New Zealand painter (1875–1955)

Nellie Laura Douglas Hutton (1875–1955) was a New Zealand painter. Her works are held in the Hocken Collections.

== Biography ==
Hutton was born in Dunedin in 1875, the daughter of artist David Con Hutton and his second wife Helen Bryden (died 1922). David Con Hutton was born in Dundee, Scotland, and arrived in Otago in 1870 and established the Dunedin School of Art, the first such institution in New Zealand. In 1894 this was expanded to the Otago School of Art and Design which Hutton was the principal of until he died in 1910. He was known for his wash drawings and water colours.

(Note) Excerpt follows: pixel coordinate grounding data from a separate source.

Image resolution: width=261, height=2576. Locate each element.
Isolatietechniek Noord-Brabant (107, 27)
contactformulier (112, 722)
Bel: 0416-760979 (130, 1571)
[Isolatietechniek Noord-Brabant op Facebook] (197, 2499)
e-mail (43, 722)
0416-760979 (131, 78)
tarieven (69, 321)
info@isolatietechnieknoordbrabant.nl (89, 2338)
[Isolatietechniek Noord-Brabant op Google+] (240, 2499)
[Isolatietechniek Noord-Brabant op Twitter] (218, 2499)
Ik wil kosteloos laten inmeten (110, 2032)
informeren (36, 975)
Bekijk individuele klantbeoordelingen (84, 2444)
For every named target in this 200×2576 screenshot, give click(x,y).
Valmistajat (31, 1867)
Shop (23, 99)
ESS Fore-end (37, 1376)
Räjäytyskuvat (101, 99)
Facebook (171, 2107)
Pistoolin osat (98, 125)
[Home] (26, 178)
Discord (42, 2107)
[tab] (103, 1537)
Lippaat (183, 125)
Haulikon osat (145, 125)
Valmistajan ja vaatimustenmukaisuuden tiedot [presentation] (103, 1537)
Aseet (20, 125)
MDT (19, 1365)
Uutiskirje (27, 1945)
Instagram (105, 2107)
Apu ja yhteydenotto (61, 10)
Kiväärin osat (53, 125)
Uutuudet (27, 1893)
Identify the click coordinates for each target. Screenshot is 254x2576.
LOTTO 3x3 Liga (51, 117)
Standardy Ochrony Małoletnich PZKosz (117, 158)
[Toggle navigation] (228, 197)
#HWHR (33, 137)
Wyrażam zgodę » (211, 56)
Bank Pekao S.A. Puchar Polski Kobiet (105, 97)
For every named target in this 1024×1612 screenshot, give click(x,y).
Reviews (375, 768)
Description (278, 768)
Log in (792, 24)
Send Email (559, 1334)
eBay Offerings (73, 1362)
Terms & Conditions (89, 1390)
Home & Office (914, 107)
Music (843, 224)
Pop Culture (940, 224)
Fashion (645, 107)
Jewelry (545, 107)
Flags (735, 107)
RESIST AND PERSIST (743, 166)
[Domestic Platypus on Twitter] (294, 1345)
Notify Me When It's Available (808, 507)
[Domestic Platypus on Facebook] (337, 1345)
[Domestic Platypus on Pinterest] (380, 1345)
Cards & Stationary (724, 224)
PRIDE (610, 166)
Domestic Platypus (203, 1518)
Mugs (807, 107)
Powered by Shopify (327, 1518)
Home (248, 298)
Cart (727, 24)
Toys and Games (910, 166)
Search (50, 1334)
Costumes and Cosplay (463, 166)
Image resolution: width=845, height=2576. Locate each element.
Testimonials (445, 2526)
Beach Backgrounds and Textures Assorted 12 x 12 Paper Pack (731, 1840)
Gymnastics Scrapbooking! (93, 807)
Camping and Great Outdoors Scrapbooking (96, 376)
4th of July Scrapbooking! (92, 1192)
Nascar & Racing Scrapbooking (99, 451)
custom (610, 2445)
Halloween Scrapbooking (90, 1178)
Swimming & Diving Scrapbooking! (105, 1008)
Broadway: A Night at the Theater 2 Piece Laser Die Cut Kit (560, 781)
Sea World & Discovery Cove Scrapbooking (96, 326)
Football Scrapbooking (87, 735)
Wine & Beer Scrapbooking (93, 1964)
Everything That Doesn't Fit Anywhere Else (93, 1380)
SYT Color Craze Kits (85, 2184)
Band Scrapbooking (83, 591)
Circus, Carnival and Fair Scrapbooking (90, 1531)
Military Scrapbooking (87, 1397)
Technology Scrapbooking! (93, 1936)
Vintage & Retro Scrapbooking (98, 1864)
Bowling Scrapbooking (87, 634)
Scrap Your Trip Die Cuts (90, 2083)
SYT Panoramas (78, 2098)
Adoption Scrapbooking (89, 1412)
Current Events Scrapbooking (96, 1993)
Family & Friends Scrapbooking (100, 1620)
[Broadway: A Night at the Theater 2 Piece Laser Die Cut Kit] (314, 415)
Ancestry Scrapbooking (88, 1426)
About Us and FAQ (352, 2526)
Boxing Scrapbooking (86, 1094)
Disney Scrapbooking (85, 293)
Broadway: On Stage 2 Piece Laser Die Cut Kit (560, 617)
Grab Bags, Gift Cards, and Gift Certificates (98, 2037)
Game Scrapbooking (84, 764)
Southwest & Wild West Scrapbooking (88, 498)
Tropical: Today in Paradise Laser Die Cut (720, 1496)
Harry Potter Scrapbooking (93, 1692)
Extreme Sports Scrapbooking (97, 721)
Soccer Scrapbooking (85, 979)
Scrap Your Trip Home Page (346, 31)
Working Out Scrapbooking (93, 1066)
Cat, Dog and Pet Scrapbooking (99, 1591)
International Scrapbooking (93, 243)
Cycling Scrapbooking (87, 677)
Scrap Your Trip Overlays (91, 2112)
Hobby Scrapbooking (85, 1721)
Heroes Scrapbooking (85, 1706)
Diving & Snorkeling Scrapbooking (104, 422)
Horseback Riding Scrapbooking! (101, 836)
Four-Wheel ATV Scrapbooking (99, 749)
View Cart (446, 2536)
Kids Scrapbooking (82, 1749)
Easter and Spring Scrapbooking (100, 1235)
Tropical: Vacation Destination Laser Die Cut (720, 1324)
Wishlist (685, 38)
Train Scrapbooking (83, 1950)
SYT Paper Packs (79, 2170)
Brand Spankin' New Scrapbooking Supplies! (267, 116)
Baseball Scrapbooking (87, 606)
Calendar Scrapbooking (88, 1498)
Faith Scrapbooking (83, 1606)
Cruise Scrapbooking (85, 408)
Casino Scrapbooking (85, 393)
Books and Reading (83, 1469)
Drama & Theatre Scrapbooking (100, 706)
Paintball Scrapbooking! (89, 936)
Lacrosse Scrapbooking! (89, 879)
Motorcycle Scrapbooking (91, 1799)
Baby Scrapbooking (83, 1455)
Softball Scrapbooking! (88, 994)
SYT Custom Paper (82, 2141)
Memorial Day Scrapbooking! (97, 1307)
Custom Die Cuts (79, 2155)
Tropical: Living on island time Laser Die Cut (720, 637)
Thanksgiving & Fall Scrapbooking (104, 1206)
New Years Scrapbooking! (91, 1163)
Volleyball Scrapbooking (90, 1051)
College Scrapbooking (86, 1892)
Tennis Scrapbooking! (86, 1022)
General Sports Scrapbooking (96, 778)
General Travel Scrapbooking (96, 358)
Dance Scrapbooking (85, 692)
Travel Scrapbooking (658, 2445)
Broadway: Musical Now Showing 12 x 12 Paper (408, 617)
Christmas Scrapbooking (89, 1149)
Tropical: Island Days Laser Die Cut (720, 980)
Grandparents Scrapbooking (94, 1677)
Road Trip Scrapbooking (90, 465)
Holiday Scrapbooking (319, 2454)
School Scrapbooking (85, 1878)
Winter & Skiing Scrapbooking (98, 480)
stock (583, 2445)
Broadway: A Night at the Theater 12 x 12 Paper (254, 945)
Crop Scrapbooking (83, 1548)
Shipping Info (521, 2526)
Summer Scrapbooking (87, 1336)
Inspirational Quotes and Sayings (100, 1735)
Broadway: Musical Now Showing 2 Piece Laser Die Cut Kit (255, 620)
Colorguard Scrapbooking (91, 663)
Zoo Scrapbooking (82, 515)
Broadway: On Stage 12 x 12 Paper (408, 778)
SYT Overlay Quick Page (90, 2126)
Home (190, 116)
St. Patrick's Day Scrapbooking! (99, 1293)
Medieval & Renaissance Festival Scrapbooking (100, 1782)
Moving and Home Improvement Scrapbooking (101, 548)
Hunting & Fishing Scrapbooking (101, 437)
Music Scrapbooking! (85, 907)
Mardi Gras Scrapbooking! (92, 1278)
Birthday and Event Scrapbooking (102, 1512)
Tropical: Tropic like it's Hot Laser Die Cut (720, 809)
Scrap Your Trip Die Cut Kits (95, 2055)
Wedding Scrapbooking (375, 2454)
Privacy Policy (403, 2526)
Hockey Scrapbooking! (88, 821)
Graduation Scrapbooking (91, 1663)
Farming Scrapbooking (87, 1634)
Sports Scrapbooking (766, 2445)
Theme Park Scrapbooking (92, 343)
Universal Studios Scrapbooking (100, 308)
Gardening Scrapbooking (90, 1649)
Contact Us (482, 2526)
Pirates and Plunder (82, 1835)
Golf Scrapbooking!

Hutton first studied and then taught at the Dunedin School of Art from 1895 to 1920, and continued under King Edward Technical College Board's management from 1920 to 1922. Other members of the Hutton family who taught at the school included David Edward Hutton and Lorne de H. Hutton (died in action in 1918). Hutton's artistic style was regarded as being more related to the style of Italian painter G. P. Nerli, who visited the school, than that of her father.

Misses L. & A. Hutton, listed as Dunedin artists in 1914 Wise's, were probably Nellie Laura Hutton and a sister.

Hutton exhibited with the South Canterbury Art Society, Canterbury Society of Arts and Otago Art Society.

In 1987, Hutton's works were included in a show at the Hocken Library titled Under the Spell: Frances Hodgkins, Nellie Hutton and Grace Joel.